**Stored data**
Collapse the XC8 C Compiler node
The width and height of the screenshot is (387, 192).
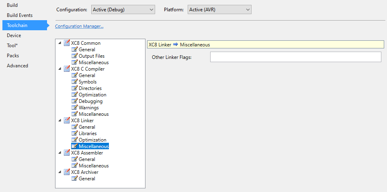[x=60, y=69]
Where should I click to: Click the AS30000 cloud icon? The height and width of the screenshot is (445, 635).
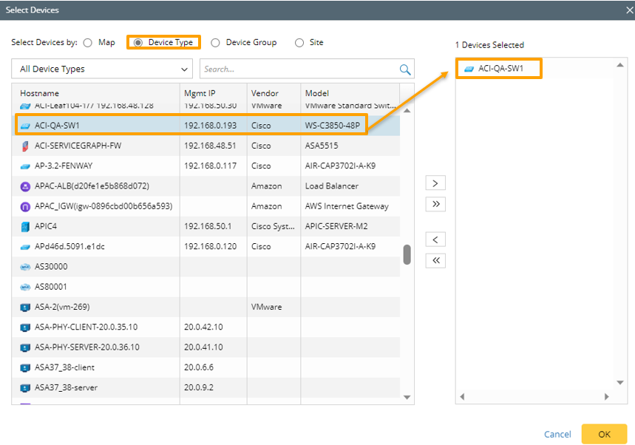tap(25, 267)

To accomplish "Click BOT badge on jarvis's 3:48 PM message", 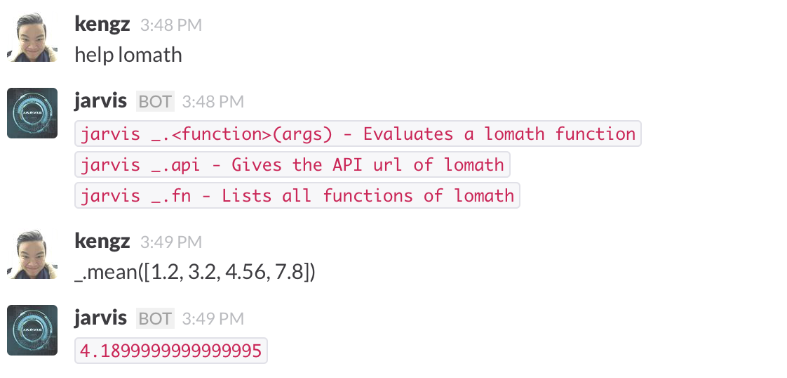I will click(155, 102).
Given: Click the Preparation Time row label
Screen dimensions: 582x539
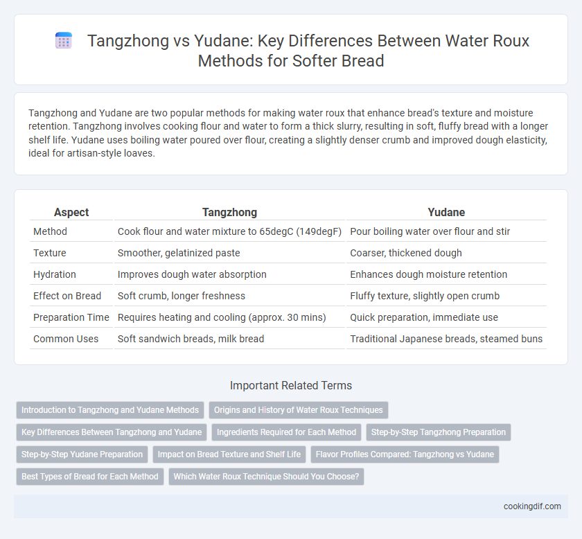Looking at the screenshot, I should tap(71, 317).
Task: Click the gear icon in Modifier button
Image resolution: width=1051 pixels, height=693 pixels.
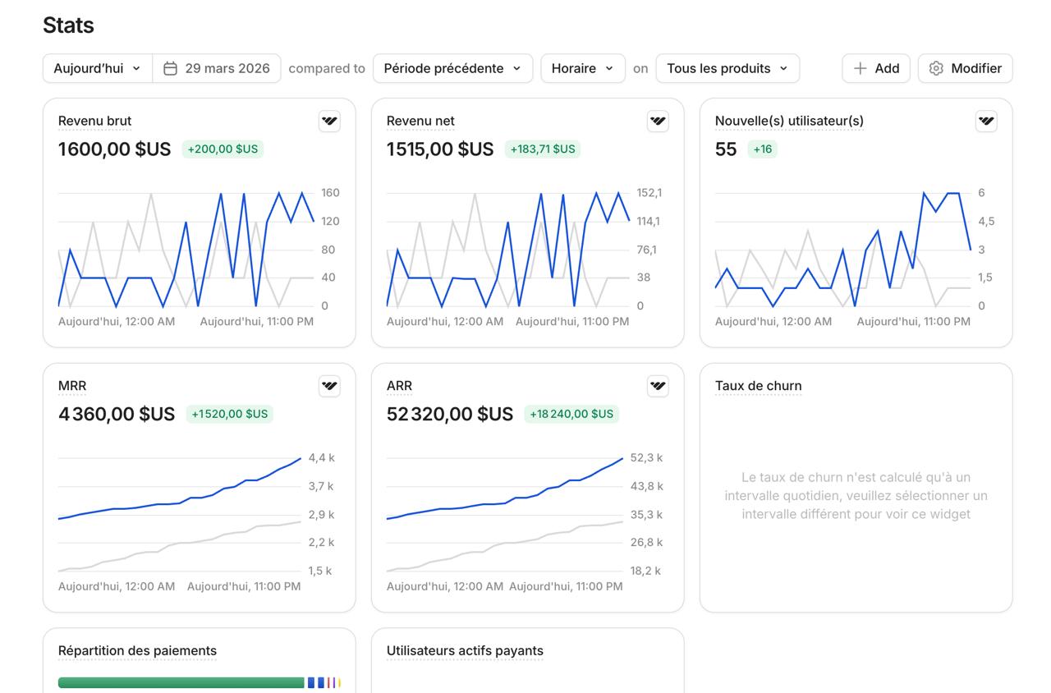Action: pyautogui.click(x=936, y=69)
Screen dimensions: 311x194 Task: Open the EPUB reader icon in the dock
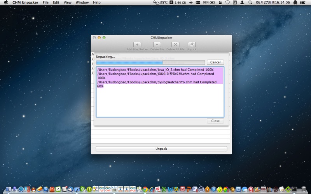[x=133, y=189]
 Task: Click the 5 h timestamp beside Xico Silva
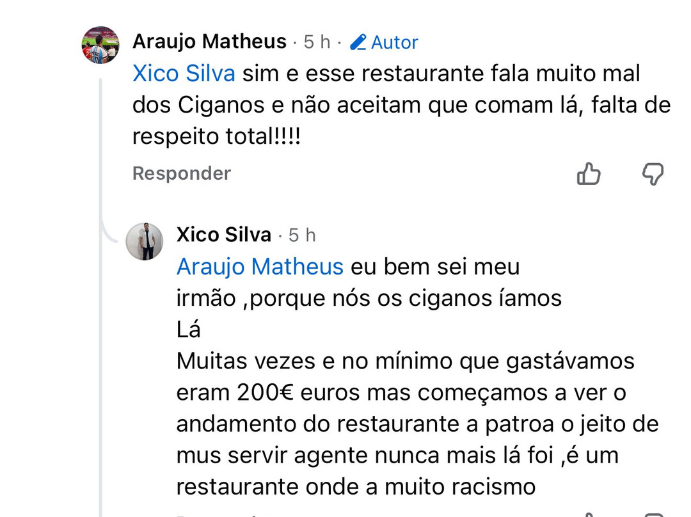[302, 235]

**Problem to work on**
Reproduce nothing but the lines running from the line with "Given: Click the Preparation Time row label" through the end of the records, keeping both end lines and dropping the pictures.

**Answer below**
Given: Click the Preparation Time row label
Screen dimensions: 582x539
Looking at the screenshot, I should tap(71, 317).
Task: Click the gear icon in Modifier button
Image resolution: width=1051 pixels, height=693 pixels.
Action: pyautogui.click(x=936, y=69)
Screen dimensions: 311x194 Task: Open the EPUB reader icon in the dock
[x=133, y=189]
 Task: Click the 5 h timestamp beside Xico Silva
[302, 235]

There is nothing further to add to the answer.